Ma, col tempo, alcuni patogeni mutano ed evolvono per diventare meno riconoscibile all’MHC ed eludere la risposta immunitaria. Come risultato, gli agenti patogeni possono prosperare. Chi è portatore di questi MHC che hanno “perso questa battaglia” contro i patogeni sono quindi predisposti ad ammalarsi e magari a soccombere. Si è pensato quindi che i geni MHC di suscettibilità alla malattia esaminato alla fine dovrebbero scomparire dalla popolazione: per molti MHC tuttavia le cose non vanno così. Le ragioni sono state finora oggetto di controversia e si è ipotizzato anche che potesse essere coinvolto il fatto che nella scelta del partner esiste la tendenza a orientarsi, guidati dall’olfatto, a quanti possiedono un sistema MHC differente dal proprio in modo da aumentare lo spettro di capacità difensive della prole.
In una serie di esperimenti condotti su gruppi di topi geneticamente identici a meno di tre alleli di geni MHC messi in contatto con un retrovirus, i ricercatori dell’Università dello Utah a Salt Lake City, autori dell’articolo, sono riusciti a individuare due cause della mancata scomparsa degli alleli. In primo luogo, alcuni ceppi ormai rari di MHC traggono un un vantaggio dal fatto di non essere più “sotto osservazione” da parte dei patogeni, tanto da poter tornare a essere in grado di rilevare e combattere quei patogeni che li avevano sconfitti una volta che questi, impegnati nella loro corsa agli armamenti, hanno subito una serie di altre mutazioni. Inoltre, alcuni MHC rari possono innescare la risposta immunitaria contro patogeni completamente diversi.
Di fatto, scrivono i ricercatori, lo studio conferma sperimentalmente il modello della coevoluzione antagonista fra un virus e il suo ospite, ma dai risultati dello studio si possono trarre anche altre conclusioni. In primo luogo che l’uso di antibiotici per aumentare la produttività negli allevamenti rappresenta una delle ragioni principali malattie umane sempre più resistenti agli antibiotici. L’allevamento selettivo per ottenere capi che forniscano più latte e più carne ha ridotto la diversità genetica del bestiame, compresa quella relativa al loro MHC.

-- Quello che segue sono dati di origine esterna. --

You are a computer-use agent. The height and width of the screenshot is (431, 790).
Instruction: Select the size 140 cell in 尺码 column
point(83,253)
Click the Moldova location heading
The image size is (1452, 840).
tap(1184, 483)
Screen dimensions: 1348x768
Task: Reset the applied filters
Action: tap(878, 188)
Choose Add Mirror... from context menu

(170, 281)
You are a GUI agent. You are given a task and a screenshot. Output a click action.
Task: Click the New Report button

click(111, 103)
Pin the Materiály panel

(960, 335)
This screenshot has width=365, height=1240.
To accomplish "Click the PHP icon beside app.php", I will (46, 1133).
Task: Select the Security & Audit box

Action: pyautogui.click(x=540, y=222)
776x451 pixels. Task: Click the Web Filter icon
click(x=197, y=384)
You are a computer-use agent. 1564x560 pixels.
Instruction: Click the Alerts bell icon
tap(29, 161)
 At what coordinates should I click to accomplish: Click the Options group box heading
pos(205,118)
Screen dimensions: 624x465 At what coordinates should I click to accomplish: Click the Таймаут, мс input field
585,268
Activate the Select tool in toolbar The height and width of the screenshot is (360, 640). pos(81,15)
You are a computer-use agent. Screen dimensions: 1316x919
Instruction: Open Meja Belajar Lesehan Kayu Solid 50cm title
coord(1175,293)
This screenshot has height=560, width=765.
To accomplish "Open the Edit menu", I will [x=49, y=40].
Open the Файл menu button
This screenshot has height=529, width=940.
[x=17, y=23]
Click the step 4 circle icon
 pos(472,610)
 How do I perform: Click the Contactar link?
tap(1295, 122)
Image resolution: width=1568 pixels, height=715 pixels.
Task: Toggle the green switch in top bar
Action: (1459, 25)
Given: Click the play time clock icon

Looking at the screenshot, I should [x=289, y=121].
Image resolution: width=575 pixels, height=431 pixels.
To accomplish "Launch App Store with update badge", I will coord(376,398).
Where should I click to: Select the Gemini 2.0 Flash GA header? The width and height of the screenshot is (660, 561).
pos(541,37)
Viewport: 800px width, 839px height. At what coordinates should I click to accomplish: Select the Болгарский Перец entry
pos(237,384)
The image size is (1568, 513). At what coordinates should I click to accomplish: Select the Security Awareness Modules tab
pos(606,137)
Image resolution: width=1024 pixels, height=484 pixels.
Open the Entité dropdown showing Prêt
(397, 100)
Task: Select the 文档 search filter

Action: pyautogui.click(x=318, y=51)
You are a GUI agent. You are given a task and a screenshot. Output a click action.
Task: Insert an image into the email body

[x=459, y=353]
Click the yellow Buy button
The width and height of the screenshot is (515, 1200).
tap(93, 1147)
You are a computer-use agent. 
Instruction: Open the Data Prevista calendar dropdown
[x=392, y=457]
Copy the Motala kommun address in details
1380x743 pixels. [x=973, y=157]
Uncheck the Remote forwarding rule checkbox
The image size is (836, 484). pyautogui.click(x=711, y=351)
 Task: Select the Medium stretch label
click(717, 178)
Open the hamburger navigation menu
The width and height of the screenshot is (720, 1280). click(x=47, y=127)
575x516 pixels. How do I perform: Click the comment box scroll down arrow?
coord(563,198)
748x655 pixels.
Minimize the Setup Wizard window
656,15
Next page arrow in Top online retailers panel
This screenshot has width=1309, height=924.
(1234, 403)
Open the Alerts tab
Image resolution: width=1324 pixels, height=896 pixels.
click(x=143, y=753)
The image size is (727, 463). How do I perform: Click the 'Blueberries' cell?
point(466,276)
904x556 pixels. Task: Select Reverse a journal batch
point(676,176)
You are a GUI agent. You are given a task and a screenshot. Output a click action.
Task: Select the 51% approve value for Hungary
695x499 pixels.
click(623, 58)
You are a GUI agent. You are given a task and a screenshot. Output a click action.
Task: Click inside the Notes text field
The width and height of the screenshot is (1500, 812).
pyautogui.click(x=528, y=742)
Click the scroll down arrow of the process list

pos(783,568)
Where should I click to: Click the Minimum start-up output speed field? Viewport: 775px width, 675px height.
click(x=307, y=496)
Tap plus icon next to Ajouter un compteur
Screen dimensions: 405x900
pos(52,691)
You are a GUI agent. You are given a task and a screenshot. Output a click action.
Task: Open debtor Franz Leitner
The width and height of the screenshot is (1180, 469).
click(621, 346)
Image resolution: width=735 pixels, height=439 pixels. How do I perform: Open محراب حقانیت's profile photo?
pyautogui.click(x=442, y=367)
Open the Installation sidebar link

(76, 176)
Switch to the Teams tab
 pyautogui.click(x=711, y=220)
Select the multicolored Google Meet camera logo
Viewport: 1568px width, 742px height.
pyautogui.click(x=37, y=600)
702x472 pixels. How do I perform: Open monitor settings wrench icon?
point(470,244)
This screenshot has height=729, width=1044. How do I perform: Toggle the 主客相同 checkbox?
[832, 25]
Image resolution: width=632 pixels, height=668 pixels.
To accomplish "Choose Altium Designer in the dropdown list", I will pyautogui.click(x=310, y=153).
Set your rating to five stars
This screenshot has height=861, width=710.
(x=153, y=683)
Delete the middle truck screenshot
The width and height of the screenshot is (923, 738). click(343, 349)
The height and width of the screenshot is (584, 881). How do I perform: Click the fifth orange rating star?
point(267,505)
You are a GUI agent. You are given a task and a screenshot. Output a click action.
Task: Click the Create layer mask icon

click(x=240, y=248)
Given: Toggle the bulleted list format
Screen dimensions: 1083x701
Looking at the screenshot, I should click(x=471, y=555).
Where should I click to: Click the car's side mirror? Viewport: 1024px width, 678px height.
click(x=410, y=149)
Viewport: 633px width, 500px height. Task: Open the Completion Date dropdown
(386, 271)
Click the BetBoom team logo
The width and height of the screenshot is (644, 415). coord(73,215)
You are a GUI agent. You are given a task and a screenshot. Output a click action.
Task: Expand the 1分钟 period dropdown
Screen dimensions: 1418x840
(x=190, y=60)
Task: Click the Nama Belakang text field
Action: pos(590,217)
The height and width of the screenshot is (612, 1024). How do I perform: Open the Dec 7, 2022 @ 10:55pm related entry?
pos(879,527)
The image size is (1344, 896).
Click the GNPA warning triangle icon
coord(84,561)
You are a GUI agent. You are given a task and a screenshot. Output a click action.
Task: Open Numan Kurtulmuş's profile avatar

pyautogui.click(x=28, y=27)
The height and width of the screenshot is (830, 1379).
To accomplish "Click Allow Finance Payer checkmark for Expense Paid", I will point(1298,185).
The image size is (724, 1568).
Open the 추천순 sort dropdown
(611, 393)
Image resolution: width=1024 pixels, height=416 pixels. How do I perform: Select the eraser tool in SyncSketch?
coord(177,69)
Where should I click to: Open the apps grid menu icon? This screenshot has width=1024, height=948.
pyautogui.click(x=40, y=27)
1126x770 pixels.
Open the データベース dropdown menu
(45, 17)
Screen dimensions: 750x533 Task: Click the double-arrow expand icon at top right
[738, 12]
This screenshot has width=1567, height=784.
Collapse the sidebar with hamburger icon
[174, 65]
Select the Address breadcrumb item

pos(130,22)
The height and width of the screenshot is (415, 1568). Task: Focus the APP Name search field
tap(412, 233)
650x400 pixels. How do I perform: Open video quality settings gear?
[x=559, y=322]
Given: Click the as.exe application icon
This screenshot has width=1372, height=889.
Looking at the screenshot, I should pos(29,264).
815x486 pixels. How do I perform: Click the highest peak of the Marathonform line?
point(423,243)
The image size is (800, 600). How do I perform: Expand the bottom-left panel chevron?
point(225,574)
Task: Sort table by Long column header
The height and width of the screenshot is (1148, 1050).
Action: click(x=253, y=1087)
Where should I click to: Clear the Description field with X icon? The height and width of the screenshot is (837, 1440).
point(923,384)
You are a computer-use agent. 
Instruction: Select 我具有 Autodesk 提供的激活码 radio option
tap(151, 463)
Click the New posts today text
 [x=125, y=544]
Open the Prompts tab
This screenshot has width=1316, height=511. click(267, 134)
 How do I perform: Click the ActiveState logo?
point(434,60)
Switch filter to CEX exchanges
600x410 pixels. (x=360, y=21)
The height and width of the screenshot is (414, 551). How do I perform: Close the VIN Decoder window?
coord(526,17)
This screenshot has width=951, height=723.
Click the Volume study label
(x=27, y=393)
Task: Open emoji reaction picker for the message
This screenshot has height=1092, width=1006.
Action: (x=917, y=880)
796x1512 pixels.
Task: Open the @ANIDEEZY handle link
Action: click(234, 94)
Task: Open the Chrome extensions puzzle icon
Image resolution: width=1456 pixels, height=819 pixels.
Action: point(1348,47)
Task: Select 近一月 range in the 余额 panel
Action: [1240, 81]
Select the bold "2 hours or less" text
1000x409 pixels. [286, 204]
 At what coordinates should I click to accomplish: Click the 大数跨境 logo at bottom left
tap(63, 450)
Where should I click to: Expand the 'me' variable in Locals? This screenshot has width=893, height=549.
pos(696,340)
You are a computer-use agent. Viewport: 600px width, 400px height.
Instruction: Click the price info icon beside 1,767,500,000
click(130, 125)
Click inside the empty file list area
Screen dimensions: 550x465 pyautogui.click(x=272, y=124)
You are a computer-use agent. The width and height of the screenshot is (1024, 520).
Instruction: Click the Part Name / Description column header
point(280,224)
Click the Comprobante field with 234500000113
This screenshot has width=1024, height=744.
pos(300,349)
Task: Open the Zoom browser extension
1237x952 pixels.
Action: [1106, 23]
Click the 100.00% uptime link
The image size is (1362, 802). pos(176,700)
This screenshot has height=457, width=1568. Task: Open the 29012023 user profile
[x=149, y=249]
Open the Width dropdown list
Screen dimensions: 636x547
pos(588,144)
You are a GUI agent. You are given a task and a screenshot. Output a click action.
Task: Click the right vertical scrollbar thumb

In secondo luogo, la diminuzione delle popolazioni delle specie in pericolo ne abbassa la diversità genetica, e questo a sua volta le rende un bersaglio ulteriormente più facile dei patogeni; pertanto, osservano i ricercatori, sarebbe auspicabile riuscire a ibridare queste specie in pericolo con portatori di MHC protettivi.
Infine, la conservazione o l’incremento della variabilità genetica dell’MHC, sia nelle persone sia in altri organismi, è importante per limitare la diffusione e l’evoluzione delle malattie emergenti. In effetti, ha sottolineato Kubinak, facendo evolvere un virus nei topi si osserva lo sviluppo di nuove malattie.